• [Work instructions]
Say how many lines in the entries below mention "Given", with no other words.

• [Material provided]
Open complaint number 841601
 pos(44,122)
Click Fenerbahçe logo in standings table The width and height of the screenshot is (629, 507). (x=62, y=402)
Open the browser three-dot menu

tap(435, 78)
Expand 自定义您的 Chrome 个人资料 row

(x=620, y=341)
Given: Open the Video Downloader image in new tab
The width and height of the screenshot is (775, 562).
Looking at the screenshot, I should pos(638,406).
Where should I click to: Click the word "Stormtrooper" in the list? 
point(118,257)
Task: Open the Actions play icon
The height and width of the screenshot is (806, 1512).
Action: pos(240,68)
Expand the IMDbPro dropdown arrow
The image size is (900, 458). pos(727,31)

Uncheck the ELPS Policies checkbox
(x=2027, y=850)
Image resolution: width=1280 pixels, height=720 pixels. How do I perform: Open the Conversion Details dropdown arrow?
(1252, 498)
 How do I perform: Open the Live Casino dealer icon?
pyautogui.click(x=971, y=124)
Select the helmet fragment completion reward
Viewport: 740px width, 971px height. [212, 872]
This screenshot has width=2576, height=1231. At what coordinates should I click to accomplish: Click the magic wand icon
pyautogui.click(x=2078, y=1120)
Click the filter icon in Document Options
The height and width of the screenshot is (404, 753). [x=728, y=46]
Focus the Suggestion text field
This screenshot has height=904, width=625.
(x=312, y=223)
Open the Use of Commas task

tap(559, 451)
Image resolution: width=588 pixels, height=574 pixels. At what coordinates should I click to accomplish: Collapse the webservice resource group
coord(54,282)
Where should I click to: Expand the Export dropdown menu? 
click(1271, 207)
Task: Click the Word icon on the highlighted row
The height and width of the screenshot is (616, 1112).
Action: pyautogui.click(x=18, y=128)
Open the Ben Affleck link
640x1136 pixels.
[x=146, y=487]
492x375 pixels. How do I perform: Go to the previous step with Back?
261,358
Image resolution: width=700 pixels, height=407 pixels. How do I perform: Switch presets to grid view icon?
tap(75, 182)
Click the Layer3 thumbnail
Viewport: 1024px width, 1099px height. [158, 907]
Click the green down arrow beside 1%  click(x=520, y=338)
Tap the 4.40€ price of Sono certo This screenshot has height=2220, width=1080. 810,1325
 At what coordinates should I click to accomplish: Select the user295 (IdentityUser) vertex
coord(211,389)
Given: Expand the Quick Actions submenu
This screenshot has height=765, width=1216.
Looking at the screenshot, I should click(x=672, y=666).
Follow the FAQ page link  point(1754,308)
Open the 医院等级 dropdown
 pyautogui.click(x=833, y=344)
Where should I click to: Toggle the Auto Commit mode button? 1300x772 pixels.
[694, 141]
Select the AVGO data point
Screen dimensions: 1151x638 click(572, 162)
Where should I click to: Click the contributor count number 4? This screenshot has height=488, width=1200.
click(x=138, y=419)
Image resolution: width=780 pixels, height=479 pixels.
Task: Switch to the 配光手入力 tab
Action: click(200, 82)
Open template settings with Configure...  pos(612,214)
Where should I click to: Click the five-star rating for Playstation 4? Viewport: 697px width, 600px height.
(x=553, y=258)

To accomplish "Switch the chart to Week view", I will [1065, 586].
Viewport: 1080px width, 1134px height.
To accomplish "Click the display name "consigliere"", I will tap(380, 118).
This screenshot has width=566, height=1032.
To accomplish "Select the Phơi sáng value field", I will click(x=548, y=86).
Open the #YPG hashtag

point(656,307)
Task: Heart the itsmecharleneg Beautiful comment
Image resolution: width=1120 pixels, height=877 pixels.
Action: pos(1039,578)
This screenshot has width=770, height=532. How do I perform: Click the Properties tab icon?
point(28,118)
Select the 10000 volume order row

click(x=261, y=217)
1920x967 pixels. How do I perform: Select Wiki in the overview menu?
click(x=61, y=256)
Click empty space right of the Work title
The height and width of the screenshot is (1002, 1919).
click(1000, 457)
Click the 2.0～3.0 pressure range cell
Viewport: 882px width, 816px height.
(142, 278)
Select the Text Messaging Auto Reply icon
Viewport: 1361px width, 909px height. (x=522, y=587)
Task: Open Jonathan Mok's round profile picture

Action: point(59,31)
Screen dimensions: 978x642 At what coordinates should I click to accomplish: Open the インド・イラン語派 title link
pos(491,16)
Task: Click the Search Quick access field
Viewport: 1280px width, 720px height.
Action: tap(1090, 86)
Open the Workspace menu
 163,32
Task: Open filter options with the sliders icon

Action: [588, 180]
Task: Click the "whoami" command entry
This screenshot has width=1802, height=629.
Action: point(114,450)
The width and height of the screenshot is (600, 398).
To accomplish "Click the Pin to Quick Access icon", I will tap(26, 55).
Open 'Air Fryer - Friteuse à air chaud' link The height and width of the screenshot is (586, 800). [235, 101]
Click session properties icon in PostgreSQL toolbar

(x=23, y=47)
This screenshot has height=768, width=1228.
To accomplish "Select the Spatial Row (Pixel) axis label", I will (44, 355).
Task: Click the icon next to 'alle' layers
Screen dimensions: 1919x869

• [Your solution]
2